- Opening Delimiter -

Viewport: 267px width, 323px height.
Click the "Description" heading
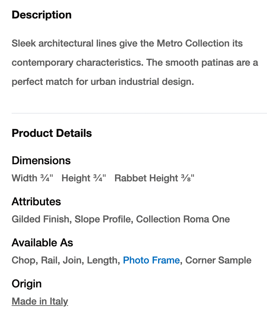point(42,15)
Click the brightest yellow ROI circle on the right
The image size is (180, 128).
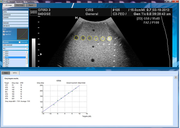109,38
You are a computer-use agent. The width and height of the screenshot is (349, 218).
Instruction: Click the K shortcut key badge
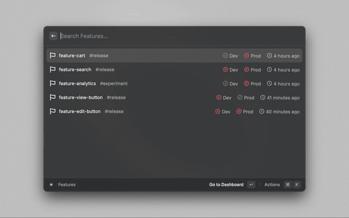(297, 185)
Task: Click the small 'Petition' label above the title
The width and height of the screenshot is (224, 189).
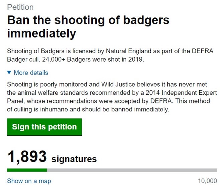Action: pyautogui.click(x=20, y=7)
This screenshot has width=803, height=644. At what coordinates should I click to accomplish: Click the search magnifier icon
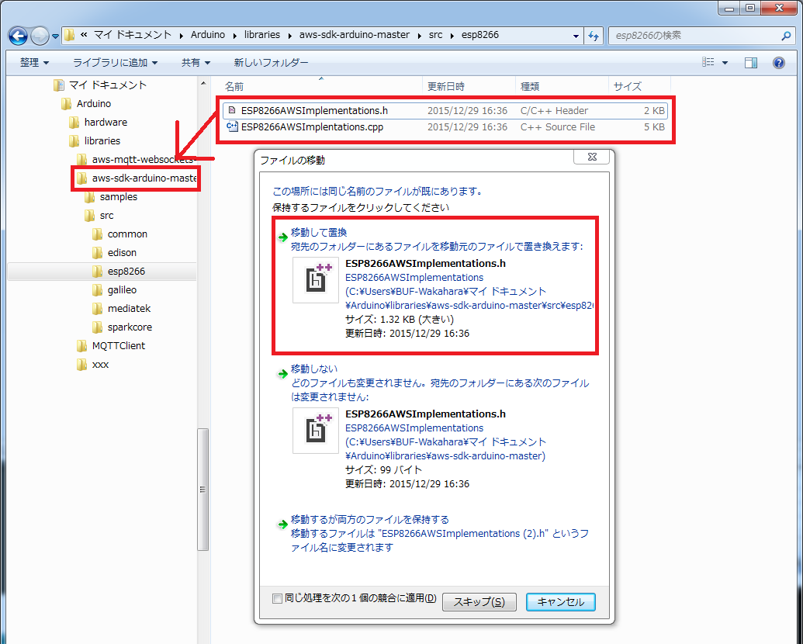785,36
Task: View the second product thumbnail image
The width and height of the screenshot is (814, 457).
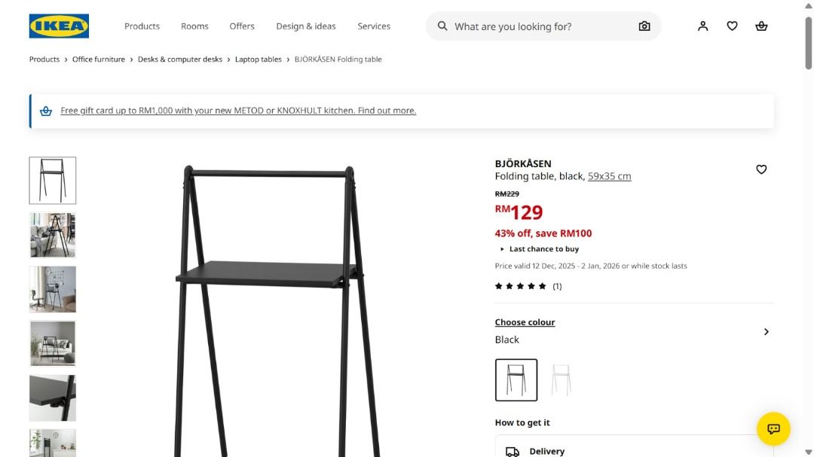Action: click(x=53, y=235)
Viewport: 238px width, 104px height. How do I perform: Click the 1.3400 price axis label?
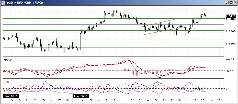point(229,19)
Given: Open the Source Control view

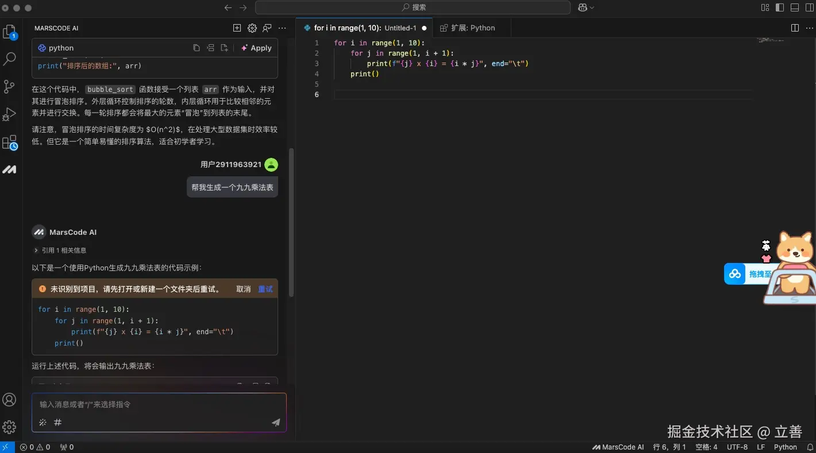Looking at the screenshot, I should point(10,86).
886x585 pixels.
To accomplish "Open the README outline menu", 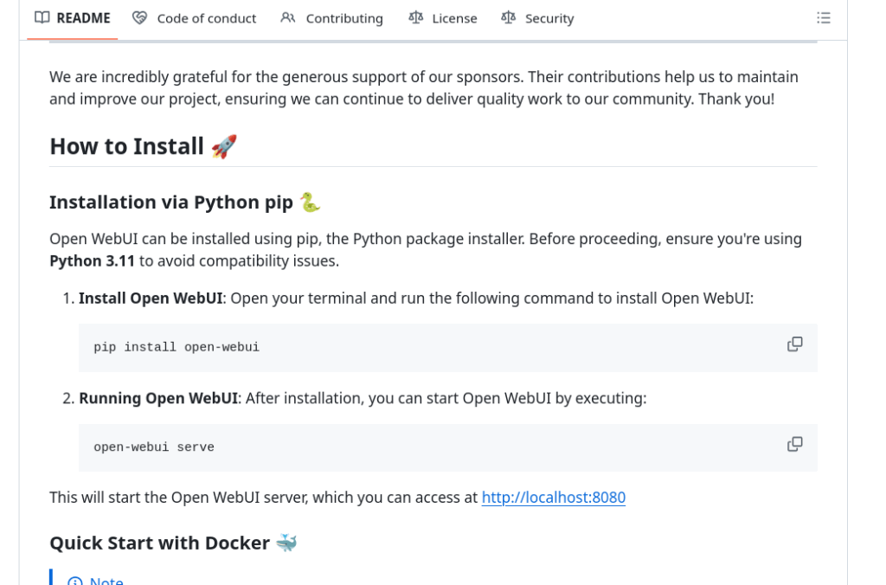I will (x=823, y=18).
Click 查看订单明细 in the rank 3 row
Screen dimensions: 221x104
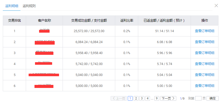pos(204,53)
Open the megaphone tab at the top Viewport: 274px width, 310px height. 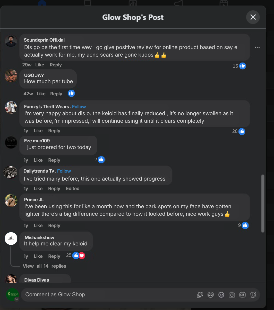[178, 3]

- Closing Delimiter -
- Opening Delimiter -

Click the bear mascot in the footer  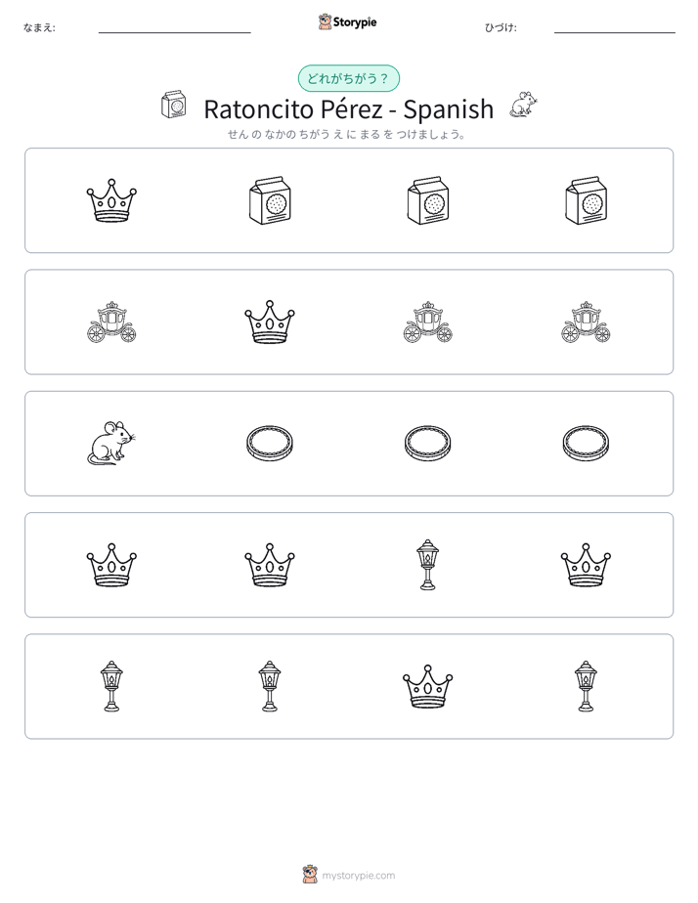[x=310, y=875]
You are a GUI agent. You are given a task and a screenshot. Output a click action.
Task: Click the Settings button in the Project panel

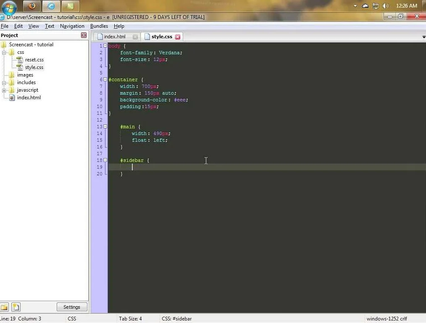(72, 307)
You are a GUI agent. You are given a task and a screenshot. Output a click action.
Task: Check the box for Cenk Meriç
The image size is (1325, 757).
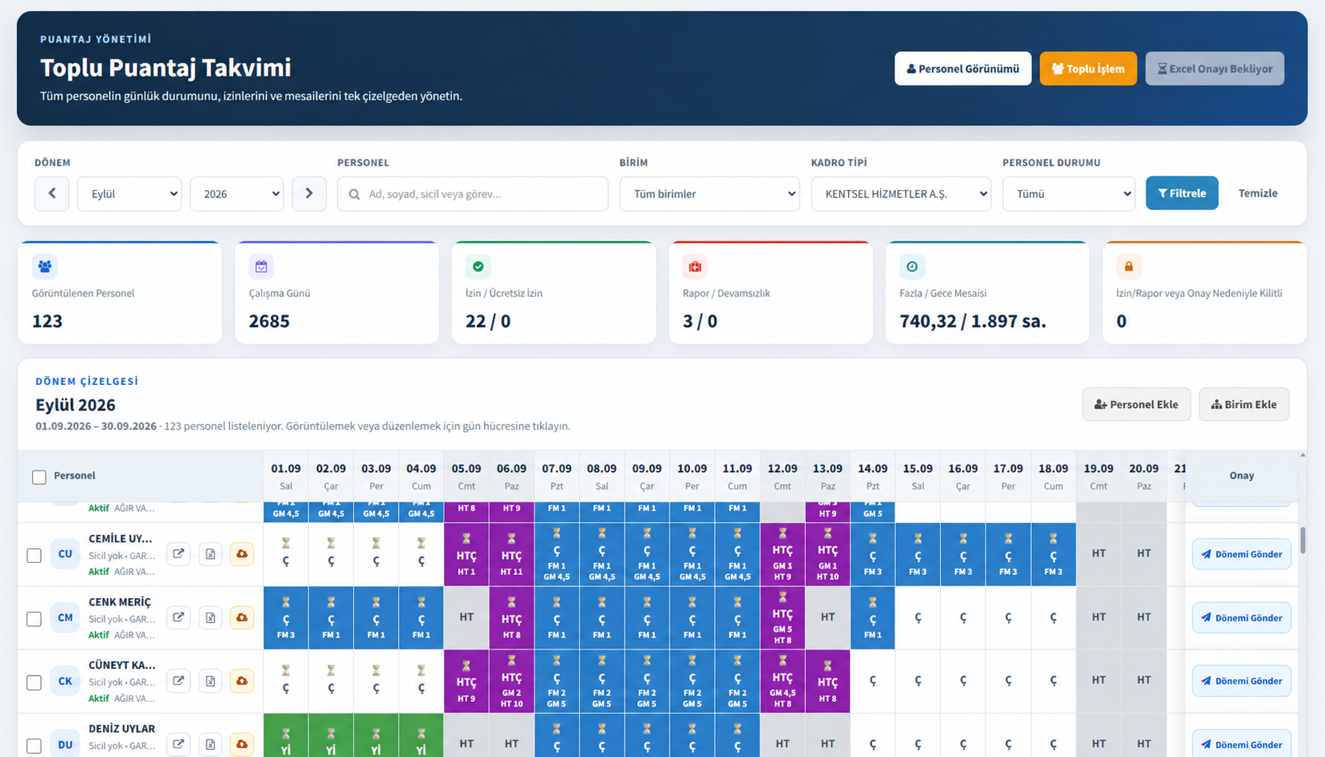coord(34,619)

- Closing Delimiter -
- Opening Delimiter -

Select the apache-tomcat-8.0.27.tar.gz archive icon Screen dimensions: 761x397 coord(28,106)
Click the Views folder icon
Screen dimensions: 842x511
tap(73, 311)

- Closing Delimiter -

Everything from the line with "Viewport: 267px width, 323px height." down to the line with "You are a computer-use" in the data above should be copied exactly, with both end lines kept and the pictures left out.

◆ **YOUR SOLUTION**:
Viewport: 267px width, 323px height.
Click the "Description" heading
point(42,15)
Click the brightest yellow ROI circle on the right
The image size is (180, 128).
109,38
You are a computer-use agent. The width and height of the screenshot is (349, 218).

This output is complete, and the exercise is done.